とはいえこれらの観察結果が、本当に我が子の交尾チャンスを高め、血の繋がった子孫を増やす効果があるかどうかははっきりしなかった。この証明にチャレンジしたのが、今日紹介するドイツマックスプランク研究所を中心とする国際グループからの論文で、母親がいるオスが、いないオスより多くの子孫を本当に残しているのかを確かめている。(Surbeck et al, Males with a mother living in their group have higher paternity success in bonobos but not chimpanzees(母親が同じグループで生活していると父親として成功する確率が上がる)Current Biology 29, R342, 2019)。
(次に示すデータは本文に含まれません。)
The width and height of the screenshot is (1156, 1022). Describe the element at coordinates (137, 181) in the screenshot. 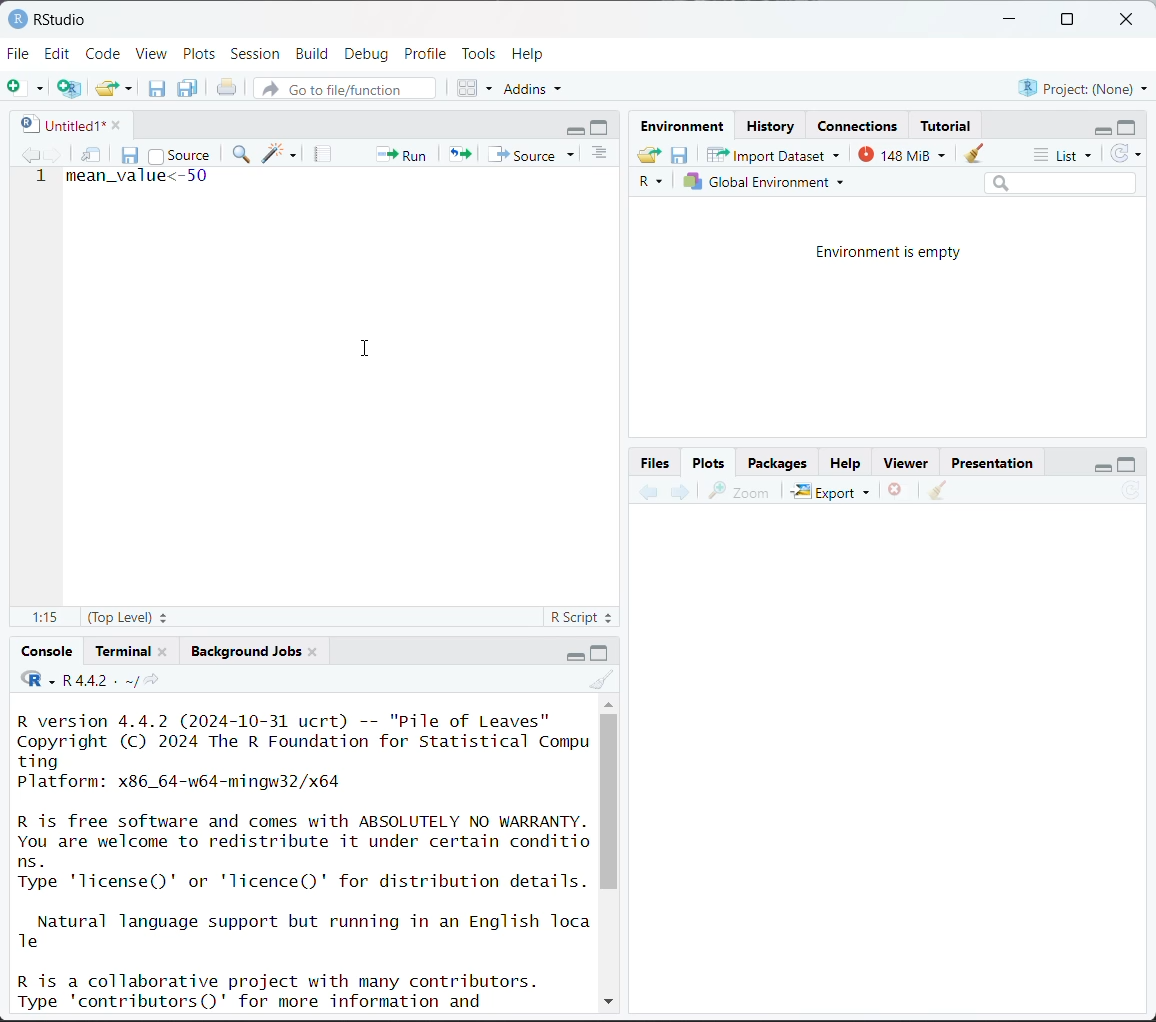

I see `mean_value<-50` at that location.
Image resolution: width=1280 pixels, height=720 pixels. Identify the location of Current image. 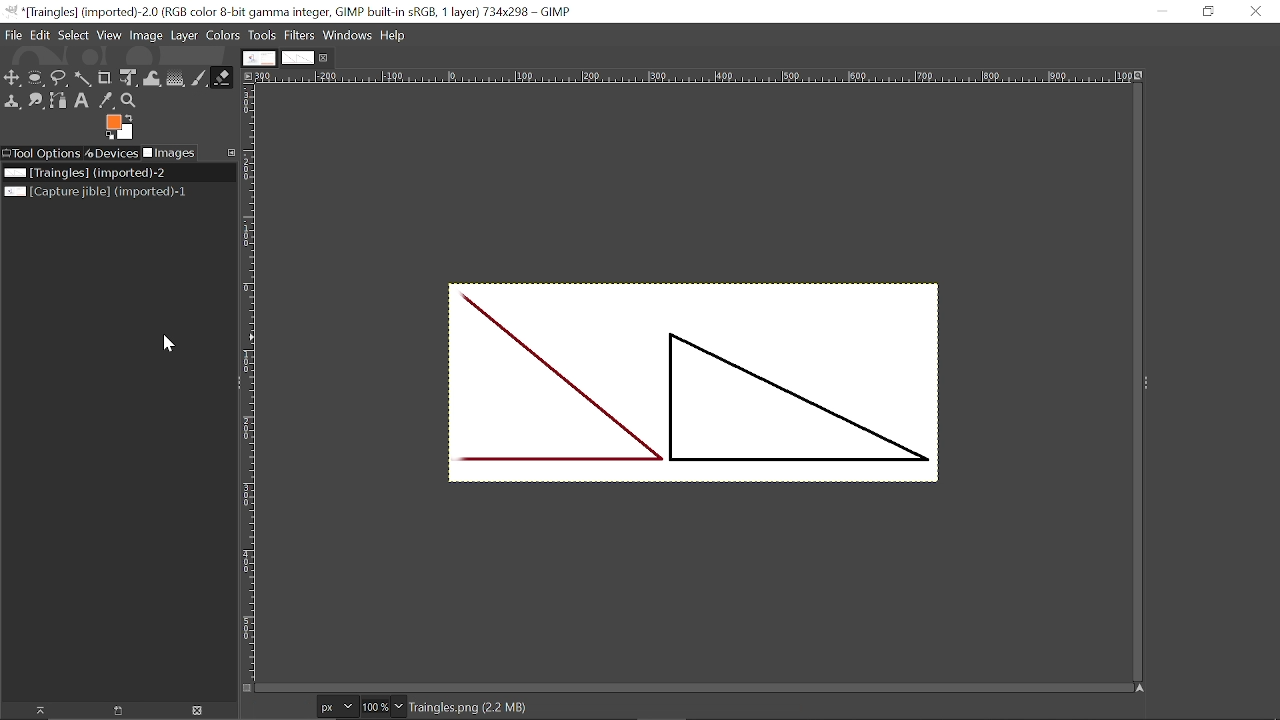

この国際グループには世界中からボノボやチンパンジーの研究者が参加しており、当然サル学の盛んな我が国からも京大の霊長類研究所からボノボ研究者が参加している。研究ではそれぞれの研究グループが追跡しているボノボやチンパンジーの群れでの親子関係を特定し、オスの子供が成熟後も母親と同じ群れで生活している場合と、そうでない場合で、オスが他のメスと交尾して子供ができる確率を調べている。

群れによって大きなばらつきはあるが、ボノボでは母親と暮らしている方が明らかにメスと交尾に成功し子供ができる確率が高い。一方、チンパンジーの場合母親がいてもいなくても、オスが子供をもうける確率は変わらないことが分かった。結果はこれだけだが、これまでの行動観察結果が、たしかに母親から見れば孫の子供の数の上昇につながっていることが確認されたことになる。

面白いのは、母親から見た時、自分の血を引く孫が増えることになり、ボノボの世界ではたとえ生殖年齢を過ぎても、我が子への過保護を続けることで、自分の血筋を増やすことが可能になっている。

チンパンジーと比べてボノボは行動的によりヒトに近いと考えられているが、性行動に関して言えばホモエレクトスではすでに一夫一婦ではないかと考えられており、同じことが当てはまるかどうかはわからない。ただ、今も親の過保護、親離れの遅れなどは普通に見られる。人間の場合、親の過保護というと悪いイメージがあるが、実際にはこの本能なしに人間は絶滅していたかもしれない。